La cérémonie d’ouverture a été marquée par la présence de Son Excellence Henri Étoundi Essomba, Ambassadeur du Cameroun aux États-Unis. À la tête de la délégation diplomatique camerounaise, il a apporté le soutien institutionnel de l’État à cette initiative portée par la diaspora.
Dans son allocution, le diplomate a salué l’engagement des Camerounais établis en Amérique du Nord-aux États-Unis, au Canada et au Mexique-dans la préservation et la promotion de leur héritage culturel. Il a également rappelé le rôle essentiel de la diaspora comme vecteur de paix, d’unité nationale et de développement économique.
Un forum économique tourné vers l’avenir
L’un des temps forts du festival a été le Business Forum, consacré aux opportunités d’investissement entre le Cameroun et l’Amérique du Nord.
Animé par la Dr Mimi Nkwepo, experte en leadership transformationnel et en développement du capital humain, ce panel a réuni plusieurs personnalités du monde économique et universitaire. Parmi elles figuraient le Dr Elie Nkamgueu, président du Club Efficience et promoteur de l’investissement de la diaspora, le Dr Bih, spécialiste de l’intelligence artificielle et de la transformation digitale, Sa Majesté Nfon Ekoko Mukete IV, chef supérieur Bafaw, sénateur et acteur économique de premier plan, Derrick Waters, ingénieur expert en infrastructures et coopération internationale, ainsi que le Dr Michael Williams, doyen à Thomas Edison State University.

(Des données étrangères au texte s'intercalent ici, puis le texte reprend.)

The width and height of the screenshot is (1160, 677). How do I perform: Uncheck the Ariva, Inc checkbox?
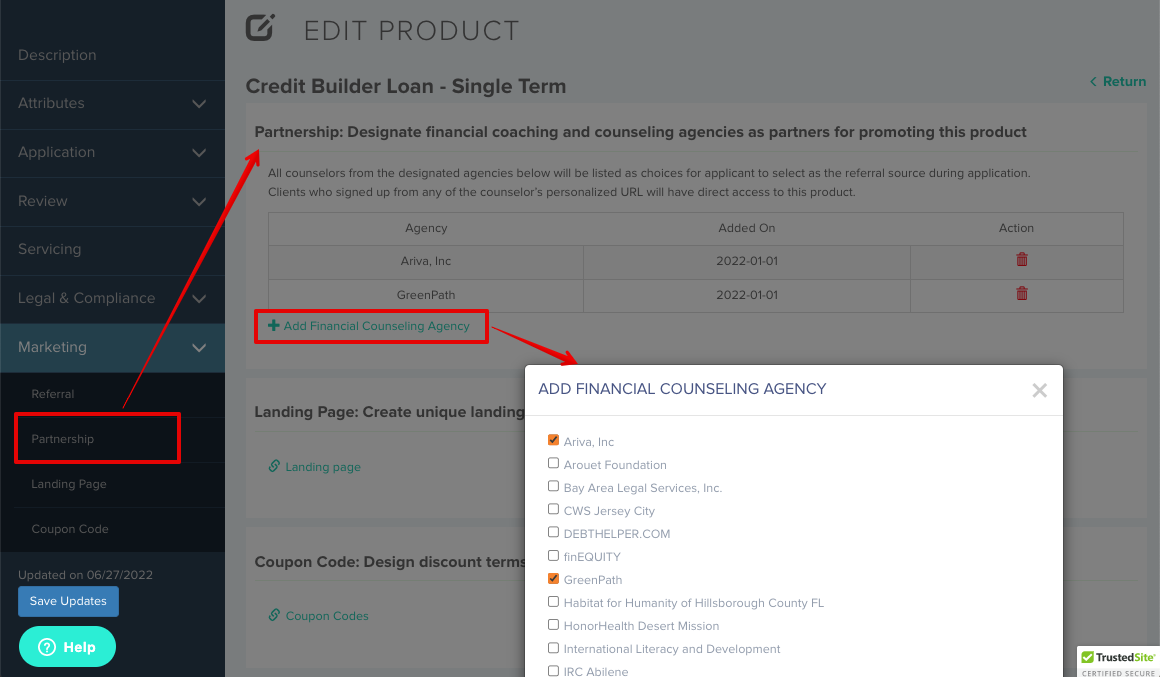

Les échanges ont mis en lumière les leviers susceptibles de renforcer les investissements, l’innovation et les partenariats entre le Cameroun et sa diaspora.

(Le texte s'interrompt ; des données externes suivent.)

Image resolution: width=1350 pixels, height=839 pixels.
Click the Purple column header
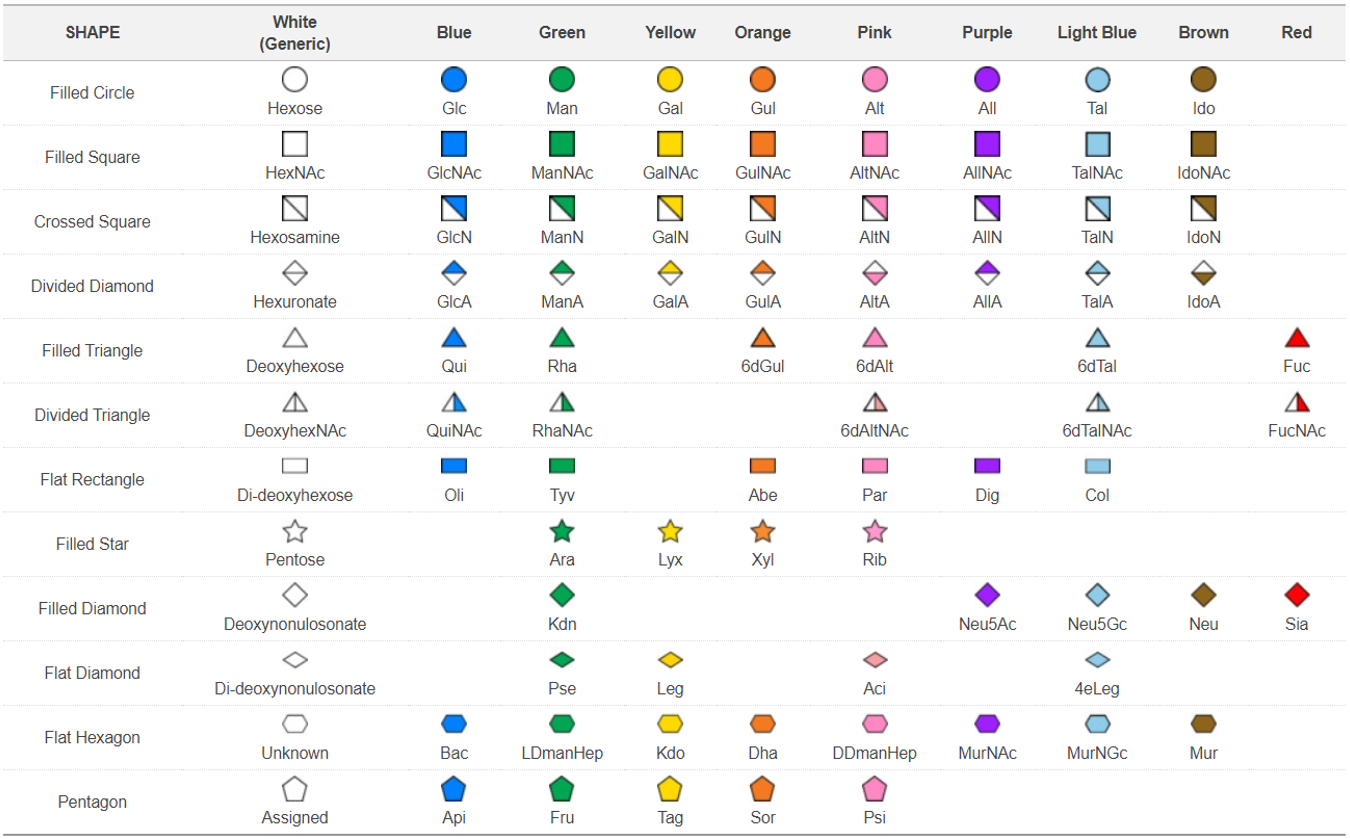987,33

Dans la même dynamique, Elvis Tognia a présenté le concept du « Cameroonian Dream », plaidant pour une diaspora davantage unie, structurée et engagée dans la construction d’un Cameroun prospère et compétitif.
Joseph-Antoine Bell, symbole d’unité nationale
La participation exceptionnelle de Joseph-Antoine Bell a constitué l’un des moments les plus marquants du festival. L’ancienne gloire des Lions Indomptables, double champion d’Afrique en 1984 et 1988 et actuel président du comité d’orientation de l’Office national des infrastructures et équipements sportifs (ONIES), a été chaleureusement accueillie par le public.
À travers son témoignage, l’ancien gardien international a rappelé le rôle du sport, et particulièrement du football, comme puissant facteur de cohésion sociale et de rapprochement entre les communautés. Son intervention a suscité un vif enthousiasme et ravivé la fibre patriotique des participants.
Les gardiens de la tradition au rendez-vous
Le festival a également bénéficié de la présence remarquable de plusieurs autorités traditionnelles venues du Cameroun, donnant à l’événement une profondeur culturelle et symbolique particulière.
Parmi elles figuraient notamment Chief Mukete, Chief Lekunze, Sa Majesté Etoga, Sa Majesté Thérèse Tsogo Nsengue, cheffe traditionnelle de troisième degré de Mvila Yévol, ainsi que Sa Majesté Véronique Mintamack.
Leur participation a illustré l’attachement de la diaspora à ses racines et à ses institutions traditionnelles. Les quatre grandes aires culturelles du Cameroun-Fang-Béti, Grassfields, Sawa et Soudano-Sahélienne- ont été mises à l’honneur à travers des prestations artistiques, des danses patrimoniales et des expositions culturelles.
Un rendez-vous appelé à s’inscrire dans la durée
En réunissant diplomates, chefs traditionnels, leaders économiques, universitaires, entrepreneurs et figures emblématiques du sport, cette première édition du CCFNA a démontré la capacité de la diaspora camerounaise à fédérer les énergies autour d’une vision commune.

Pour Christophe Tapa et son équipe, le pari est réussi. Le Cameroon Cultural Festival of North America s’impose déjà comme un rendez-vous majeur du rayonnement culturel, économique et diplomatique du Cameroun en Amérique du Nord.